Collected data entries:

....

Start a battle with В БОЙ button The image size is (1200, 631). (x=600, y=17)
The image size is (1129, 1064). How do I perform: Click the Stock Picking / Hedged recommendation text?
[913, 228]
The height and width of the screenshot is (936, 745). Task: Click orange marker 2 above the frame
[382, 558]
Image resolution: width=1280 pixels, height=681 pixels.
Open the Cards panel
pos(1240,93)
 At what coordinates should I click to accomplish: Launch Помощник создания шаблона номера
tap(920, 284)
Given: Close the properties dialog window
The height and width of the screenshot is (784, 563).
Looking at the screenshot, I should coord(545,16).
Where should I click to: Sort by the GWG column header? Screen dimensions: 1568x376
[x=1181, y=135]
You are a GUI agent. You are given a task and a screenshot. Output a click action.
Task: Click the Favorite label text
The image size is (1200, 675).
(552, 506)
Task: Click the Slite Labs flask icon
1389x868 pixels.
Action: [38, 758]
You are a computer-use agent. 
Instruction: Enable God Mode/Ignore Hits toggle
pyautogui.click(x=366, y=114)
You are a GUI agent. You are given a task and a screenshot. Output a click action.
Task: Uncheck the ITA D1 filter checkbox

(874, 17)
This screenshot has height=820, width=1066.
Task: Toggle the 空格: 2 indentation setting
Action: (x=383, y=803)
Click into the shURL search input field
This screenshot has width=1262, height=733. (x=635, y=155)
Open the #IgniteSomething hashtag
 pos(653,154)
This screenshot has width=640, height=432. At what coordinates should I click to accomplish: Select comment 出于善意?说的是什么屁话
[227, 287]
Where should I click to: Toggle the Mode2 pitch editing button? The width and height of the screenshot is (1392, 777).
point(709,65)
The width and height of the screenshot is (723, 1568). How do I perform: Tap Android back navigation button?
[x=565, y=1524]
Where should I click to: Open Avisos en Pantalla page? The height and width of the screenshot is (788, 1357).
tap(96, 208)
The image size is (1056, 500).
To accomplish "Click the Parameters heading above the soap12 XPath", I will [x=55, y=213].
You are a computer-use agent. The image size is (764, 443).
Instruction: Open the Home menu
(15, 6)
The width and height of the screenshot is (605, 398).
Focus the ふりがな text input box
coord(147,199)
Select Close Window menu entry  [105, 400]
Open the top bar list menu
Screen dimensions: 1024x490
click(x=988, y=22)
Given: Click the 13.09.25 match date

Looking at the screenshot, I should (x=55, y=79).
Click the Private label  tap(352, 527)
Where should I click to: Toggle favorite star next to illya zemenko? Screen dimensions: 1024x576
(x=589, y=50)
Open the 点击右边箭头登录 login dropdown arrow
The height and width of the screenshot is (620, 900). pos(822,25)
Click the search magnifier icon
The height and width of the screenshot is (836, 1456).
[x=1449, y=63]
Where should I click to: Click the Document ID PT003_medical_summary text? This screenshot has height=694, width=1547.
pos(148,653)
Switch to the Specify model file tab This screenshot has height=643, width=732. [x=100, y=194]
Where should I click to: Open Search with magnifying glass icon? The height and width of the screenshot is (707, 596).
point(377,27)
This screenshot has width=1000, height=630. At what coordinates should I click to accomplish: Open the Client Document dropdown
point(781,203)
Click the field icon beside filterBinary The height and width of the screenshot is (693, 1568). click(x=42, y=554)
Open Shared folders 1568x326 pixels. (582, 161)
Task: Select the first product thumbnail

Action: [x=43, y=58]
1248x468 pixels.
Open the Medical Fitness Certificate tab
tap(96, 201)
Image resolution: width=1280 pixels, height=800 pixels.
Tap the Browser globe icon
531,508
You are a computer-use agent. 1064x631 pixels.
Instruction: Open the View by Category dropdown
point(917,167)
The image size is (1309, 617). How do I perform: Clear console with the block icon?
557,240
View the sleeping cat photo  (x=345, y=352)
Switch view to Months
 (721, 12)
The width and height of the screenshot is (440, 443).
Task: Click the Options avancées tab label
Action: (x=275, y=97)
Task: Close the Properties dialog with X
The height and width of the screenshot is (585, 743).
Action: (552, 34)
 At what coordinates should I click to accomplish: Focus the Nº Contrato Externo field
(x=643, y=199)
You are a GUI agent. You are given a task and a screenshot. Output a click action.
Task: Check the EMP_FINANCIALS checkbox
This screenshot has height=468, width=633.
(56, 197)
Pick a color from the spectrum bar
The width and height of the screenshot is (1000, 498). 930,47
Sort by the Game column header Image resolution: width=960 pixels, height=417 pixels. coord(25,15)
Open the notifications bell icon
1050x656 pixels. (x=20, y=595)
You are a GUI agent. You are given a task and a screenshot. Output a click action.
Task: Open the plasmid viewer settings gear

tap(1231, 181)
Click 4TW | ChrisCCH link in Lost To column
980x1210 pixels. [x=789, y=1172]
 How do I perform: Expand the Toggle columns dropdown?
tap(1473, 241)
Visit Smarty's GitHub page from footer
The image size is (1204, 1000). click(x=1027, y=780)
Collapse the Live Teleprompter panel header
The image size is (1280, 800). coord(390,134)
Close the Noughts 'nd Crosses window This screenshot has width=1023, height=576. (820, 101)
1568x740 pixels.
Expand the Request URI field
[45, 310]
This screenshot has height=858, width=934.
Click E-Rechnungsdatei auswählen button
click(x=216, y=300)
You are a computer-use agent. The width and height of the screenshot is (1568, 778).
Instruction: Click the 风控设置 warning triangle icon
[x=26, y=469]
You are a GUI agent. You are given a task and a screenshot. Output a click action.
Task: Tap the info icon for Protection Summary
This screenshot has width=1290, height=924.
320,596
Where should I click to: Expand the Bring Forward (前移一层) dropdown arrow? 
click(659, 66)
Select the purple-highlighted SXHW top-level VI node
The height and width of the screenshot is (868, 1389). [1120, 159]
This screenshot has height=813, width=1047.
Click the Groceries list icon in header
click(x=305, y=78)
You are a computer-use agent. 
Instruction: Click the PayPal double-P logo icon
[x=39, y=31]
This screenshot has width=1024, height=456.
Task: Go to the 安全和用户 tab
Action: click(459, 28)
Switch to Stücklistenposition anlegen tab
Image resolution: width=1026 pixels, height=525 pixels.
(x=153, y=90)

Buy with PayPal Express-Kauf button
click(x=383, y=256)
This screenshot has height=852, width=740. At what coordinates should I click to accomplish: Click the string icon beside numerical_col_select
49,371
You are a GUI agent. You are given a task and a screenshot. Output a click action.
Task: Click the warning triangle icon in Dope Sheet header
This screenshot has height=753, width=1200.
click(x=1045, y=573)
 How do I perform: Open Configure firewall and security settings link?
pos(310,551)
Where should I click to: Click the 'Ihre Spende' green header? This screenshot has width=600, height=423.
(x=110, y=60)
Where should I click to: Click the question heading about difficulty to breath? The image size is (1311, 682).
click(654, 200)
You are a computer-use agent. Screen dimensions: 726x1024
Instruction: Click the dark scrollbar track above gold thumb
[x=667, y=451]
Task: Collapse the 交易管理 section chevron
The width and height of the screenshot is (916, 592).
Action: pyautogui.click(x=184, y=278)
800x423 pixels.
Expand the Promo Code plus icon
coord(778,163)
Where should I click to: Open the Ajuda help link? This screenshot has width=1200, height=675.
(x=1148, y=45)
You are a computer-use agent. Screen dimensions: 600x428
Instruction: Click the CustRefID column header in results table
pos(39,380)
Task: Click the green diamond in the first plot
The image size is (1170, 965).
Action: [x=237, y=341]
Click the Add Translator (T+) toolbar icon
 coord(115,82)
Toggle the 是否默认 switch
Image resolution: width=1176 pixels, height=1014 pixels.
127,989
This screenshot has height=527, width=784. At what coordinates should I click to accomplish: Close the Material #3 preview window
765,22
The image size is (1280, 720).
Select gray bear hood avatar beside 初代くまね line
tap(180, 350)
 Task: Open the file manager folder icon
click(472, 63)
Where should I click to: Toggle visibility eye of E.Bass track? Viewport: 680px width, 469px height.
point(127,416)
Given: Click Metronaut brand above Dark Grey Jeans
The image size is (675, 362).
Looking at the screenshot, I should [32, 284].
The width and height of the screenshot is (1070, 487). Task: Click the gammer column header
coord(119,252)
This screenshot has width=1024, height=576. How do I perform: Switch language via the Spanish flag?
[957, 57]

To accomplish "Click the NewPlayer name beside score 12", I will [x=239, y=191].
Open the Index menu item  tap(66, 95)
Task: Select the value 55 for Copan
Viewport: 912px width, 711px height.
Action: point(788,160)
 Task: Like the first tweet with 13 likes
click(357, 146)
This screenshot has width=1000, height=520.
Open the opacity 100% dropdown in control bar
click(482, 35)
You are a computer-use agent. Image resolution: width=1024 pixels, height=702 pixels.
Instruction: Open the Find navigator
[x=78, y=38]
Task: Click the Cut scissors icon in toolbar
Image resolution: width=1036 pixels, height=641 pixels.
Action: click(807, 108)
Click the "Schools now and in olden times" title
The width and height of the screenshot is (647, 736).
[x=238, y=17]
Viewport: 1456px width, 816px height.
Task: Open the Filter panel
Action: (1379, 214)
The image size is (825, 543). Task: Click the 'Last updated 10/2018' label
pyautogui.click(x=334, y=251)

....

Task:
Your reply should be one number: how many lines in the records contain "will".

Exercise response:
2